- [What is being asked]: Only the lines from the one containing "Where should I click to: Open" to the end of the data should be copied, exactly and without pictures.

━━ Extracted material ━━

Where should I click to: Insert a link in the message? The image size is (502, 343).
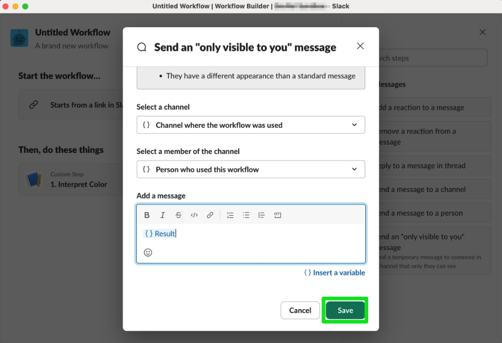click(x=210, y=215)
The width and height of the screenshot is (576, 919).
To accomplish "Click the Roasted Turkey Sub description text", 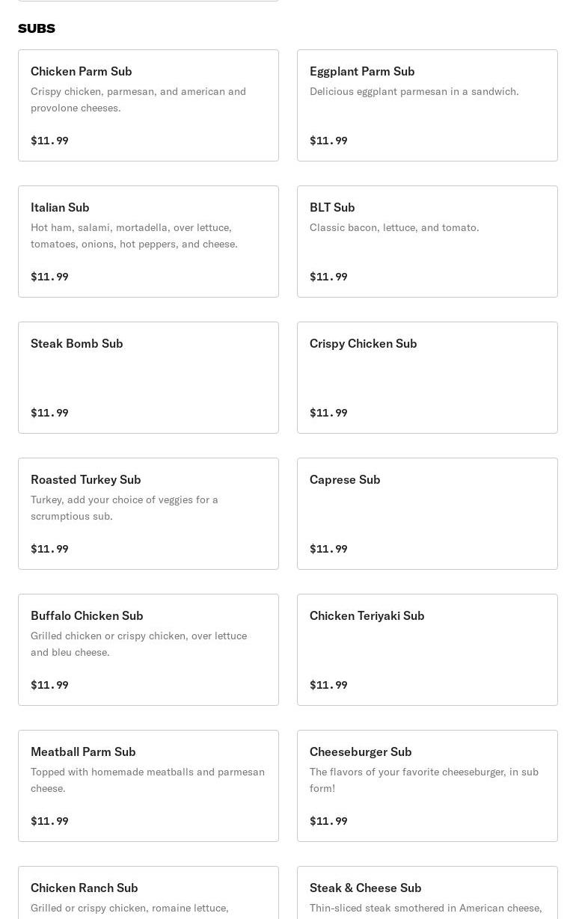I will (x=124, y=508).
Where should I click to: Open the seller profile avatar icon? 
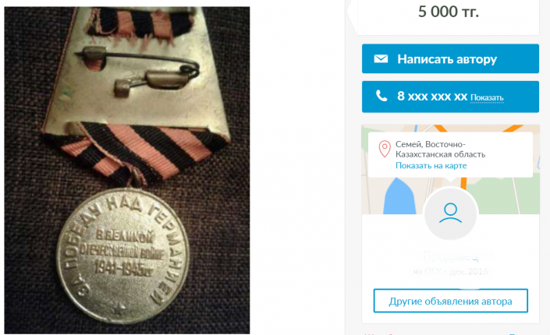point(450,213)
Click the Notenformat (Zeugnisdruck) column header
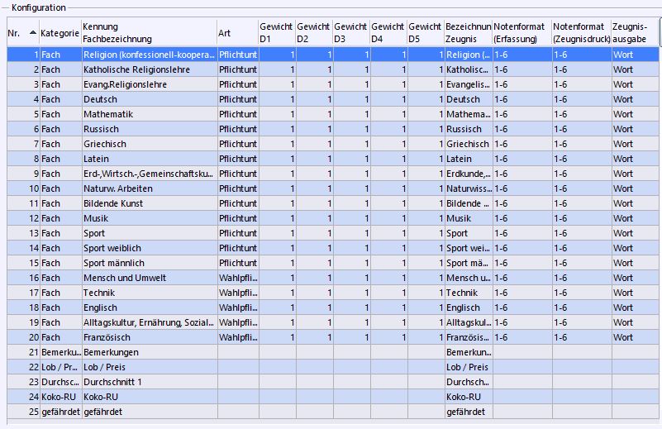 [x=580, y=33]
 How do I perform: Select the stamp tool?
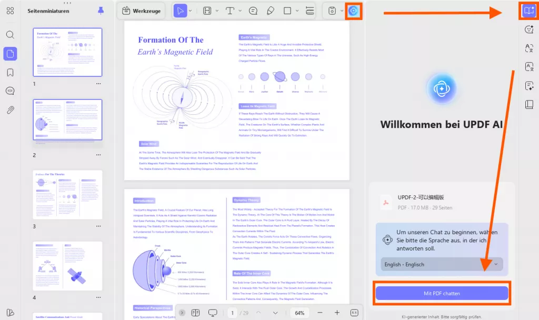(x=332, y=11)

━━━

- [Output of the exercise]:
Where should I click to: Open the seller profile avatar icon? 
point(450,213)
Click the Notenformat (Zeugnisdruck) column header
 [x=580, y=33]
 How do I perform: Select the stamp tool?
(x=332, y=11)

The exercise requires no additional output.